C’est Jameson Taillon, un prometteur droitier de 21 ans avec qui Martin pourrait, ironiquement, être appelé à travailler un jour chez les Pirates, qui devrait amorcer la troisième rencontre du tournoi à la ronde contre les puissants Américains. Alors pour la profondeur, on repassera.  

« Russ est l’un des meilleurs receveurs au monde. Je me souviens, quand j’ai lancé avec lui à la Classique de 2009, je m’étais mis un peu dans le trouble et il était venu sur le monticule pour me calmer, se rappelle Aumont. Il savait quoi faire et m’avait dirigé dans la bonne direction comme s’il avait fait ça toute sa vie. Pour les jeunes joueurs qui se présentent dans des compétitions internationales, avec beaucoup de pression, c’est bon d’avoir un receveur qui sait où il s’en va et Russ, c’est un gars comme ça. »

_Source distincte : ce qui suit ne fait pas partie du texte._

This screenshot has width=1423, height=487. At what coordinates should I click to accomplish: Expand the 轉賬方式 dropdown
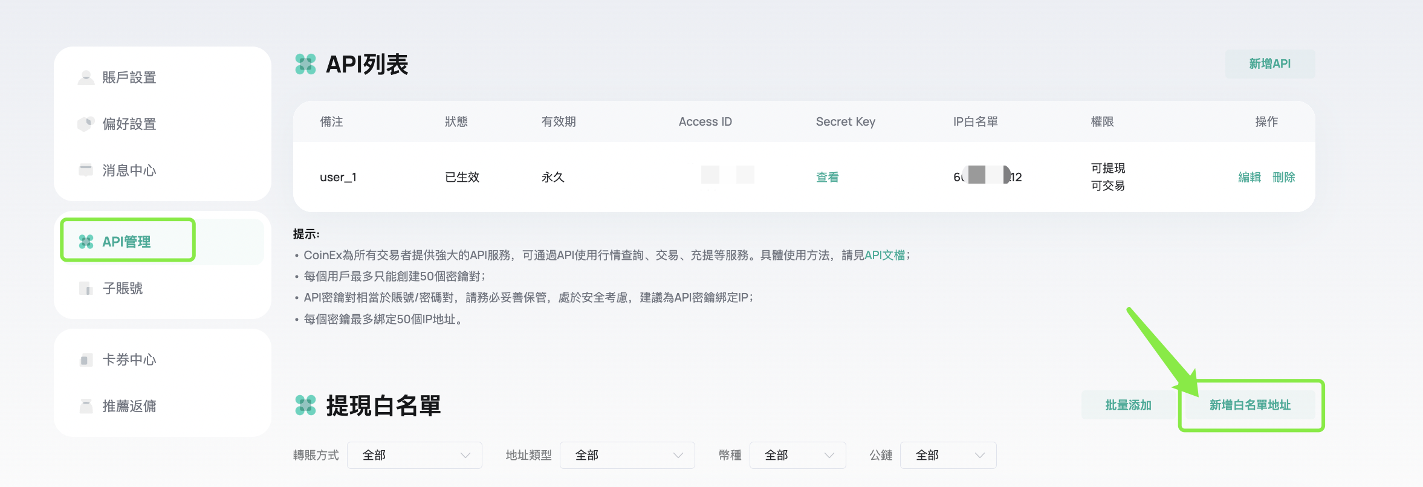(415, 455)
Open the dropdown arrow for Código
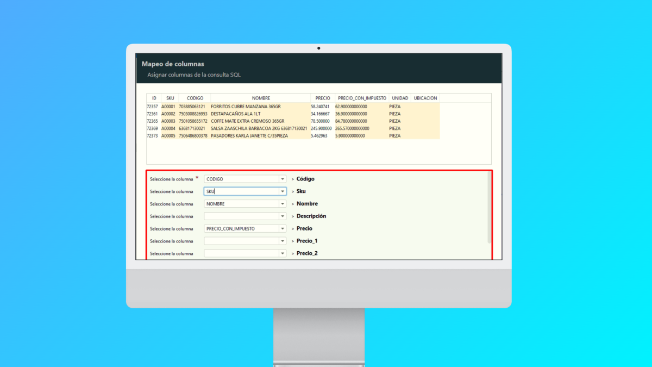 click(282, 179)
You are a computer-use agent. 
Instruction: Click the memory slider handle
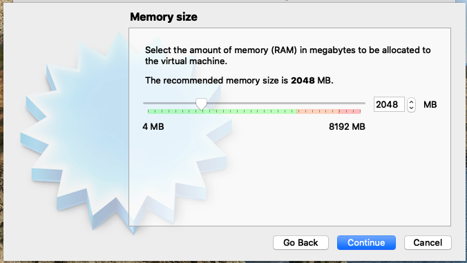click(x=201, y=105)

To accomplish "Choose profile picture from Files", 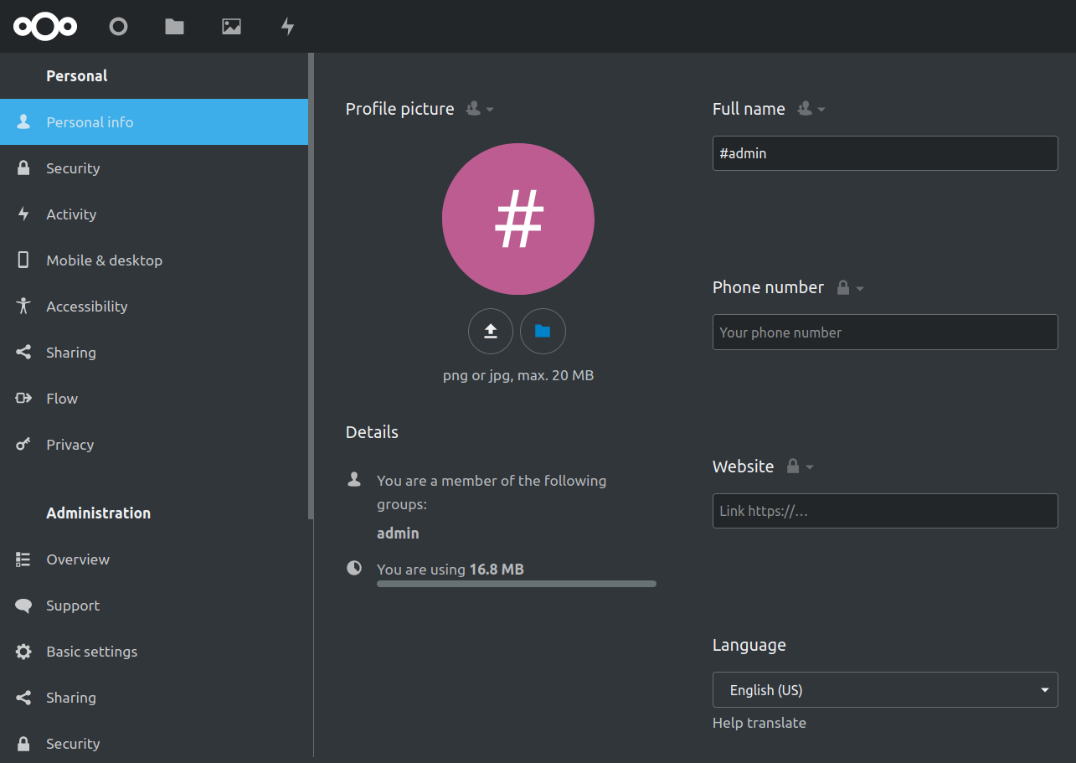I will click(543, 332).
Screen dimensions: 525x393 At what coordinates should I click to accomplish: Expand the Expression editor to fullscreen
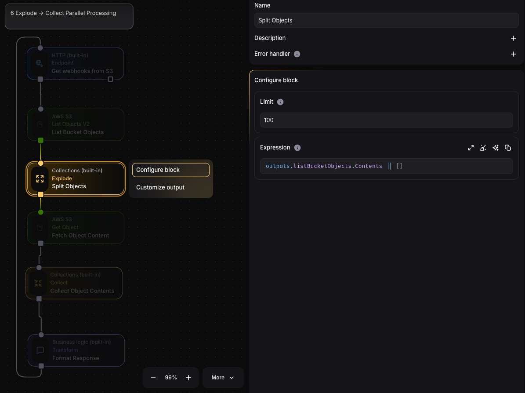[x=471, y=148]
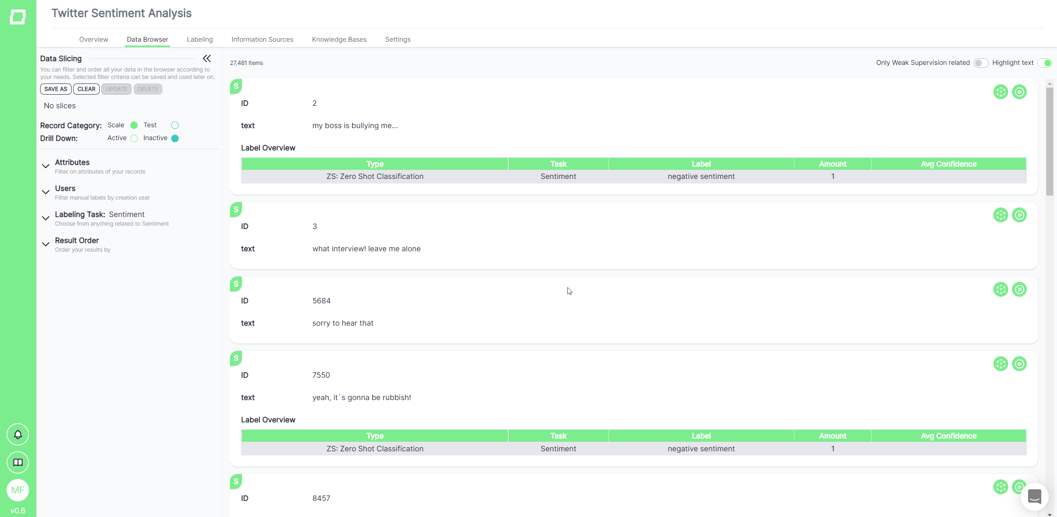
Task: Expand the Users filter section
Action: pos(46,192)
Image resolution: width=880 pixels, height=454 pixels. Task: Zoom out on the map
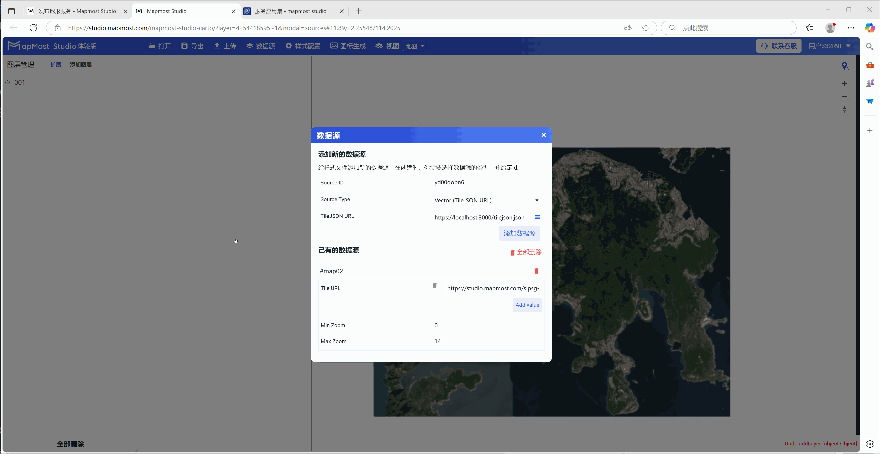(x=844, y=97)
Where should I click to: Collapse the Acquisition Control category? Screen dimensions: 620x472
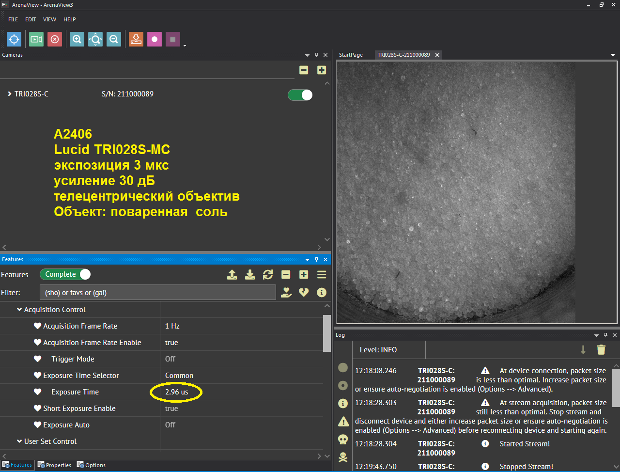(19, 309)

« On avait besoin de Russell derrière le marbre, on avait besoin de Russell sur le banc, on avait besoin de Russell dans le vestiaire, insiste Aumont. Mais bon, il a choisi de faire à sa manière. C’est sûr que ça le fait mal paraître un peu, mais il est assez vieux pour prendre ses décisions. C’est décevant de le perdre, mais on a des joueurs qui veulent être ici à 100% et on a tourné la page. »

Gagner un poste à distance

Aumont porte les couleurs de son pays depuis l’adolescence. Parce qu’il a grandi au sein du programme canadien, il a demandé à ses patrons de le libérer pour les quelques semaines que nécessiteraient sa préparation et sa participation à la Classique mondiale.

« Ils m’ont laissé aller sans problème en me disant qu’ils garderaient un œil sur mes performances. C’est une compétition internationale, le calibre sera plus relevé qu’au camp d’entraînement et je crois que ça va se refléter sur mes performances à mon retour », avance le natif de Gatineau.

Aumont, qui a lancé ses quinze premières manches dans les majeures après avoir été rappelé pour le dernier droit de la saison 2012, bataillera donc pour une place dans l’enclos de releveurs des Phillies à distance.

« J’ai effectué deux super bonnes sorties avant de partir (2 ML, 1 CS, 2 RAB). Ça leur laisse en tête ce que je peux faire et je serai encore dans le mix quand je vais revenir », croit-il.